Denveater - Deconstructing Colorado Cuisine, Dish by Dish

Around the World in 10 Dishes: Salad Edition at Eater Denver

Bonus pics! Read my story on salads around the world here, feast your eyes on a few examples below.

Salpicón at Chili Verde

Glass noodle salad at Suvipa Thai

Tsukemono at Tokio

Goi sua thom thit at Saigon Bowl

Gado gado at Jaya Asian Grill

OK, it isn’t gorgeous, but the dine-in version isn’t much prettier.

Poke at Ace Eat Serve

This, however, is much prettier when you dine in. But if you live around the corner from Ace like I do, you end up getting takeout a lot. Because a) crowds and b) laziness.

A Peek at Izakaya Den’s New Rooftop Lounge

As the long-celebrated owners of Sushi Den & the now-adjacent Izakaya Den, the Kizaki family doesn’t touch anything they don’t turn into gold—& the just-opened lounge above the Izakaya’s dining room is no exception. It’s simply gorgeous, from the stairwell

on up to the soaring space with its retractable roof; expanses of wood, stone & marble; & tranquil mood.

____

-- WHAT TO WORK ON --
1. Reproduce the Denver food blog post from "A Peek at Izakaya" up to and including "marble; & tranquil mood.".
2. According to the Denver food blog post, which family owns Sushi Den and Izakaya Den?
The lines after this point come from a separate source.

-- INFORMATION SHOWN --

____

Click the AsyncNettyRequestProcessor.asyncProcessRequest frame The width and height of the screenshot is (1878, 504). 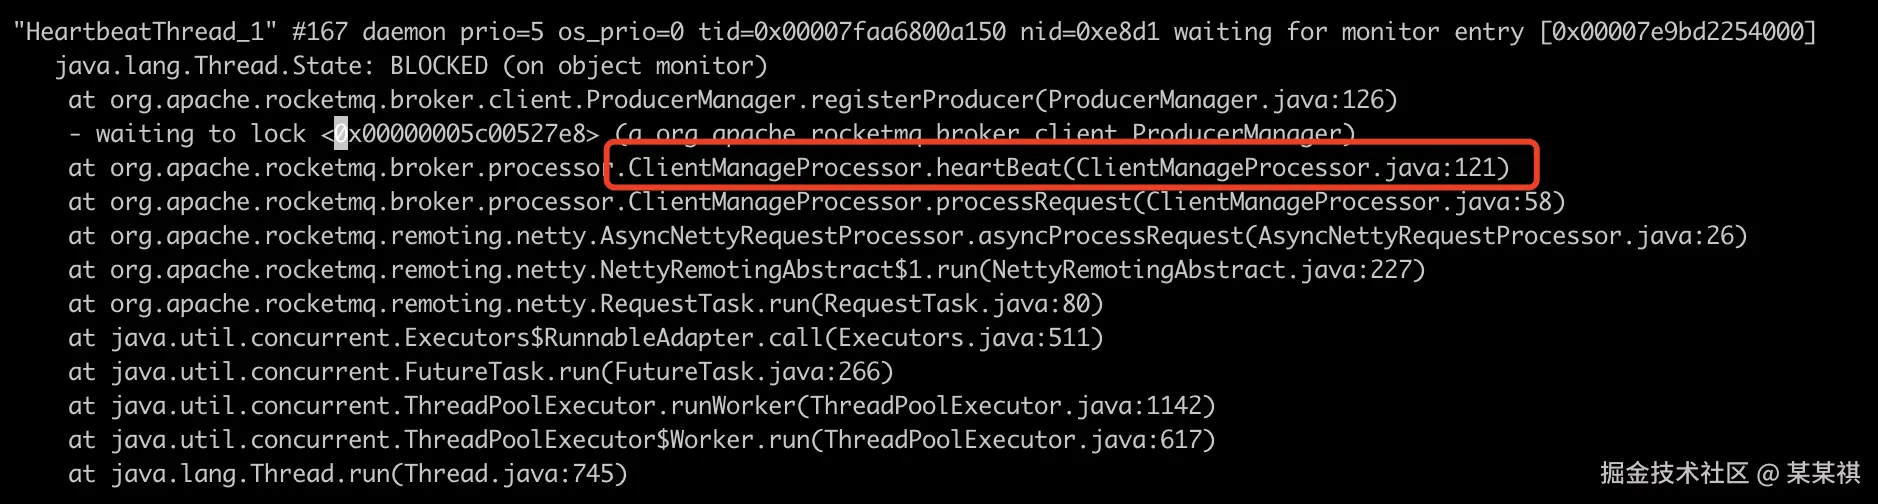pos(907,236)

____

-- RESPONSE LIST --
1.
A Peek at Izakaya Den’s New Rooftop Lounge

As the long-celebrated owners of Sushi Den & the now-adjacent Izakaya Den, the Kizaki family doesn’t touch anything they don’t turn into gold—& the just-opened lounge above the Izakaya’s dining room is no exception. It’s simply gorgeous, from the stairwell

on up to the soaring space with its retractable roof; expanses of wood, stone & marble; & tranquil mood.

2. The Kizaki family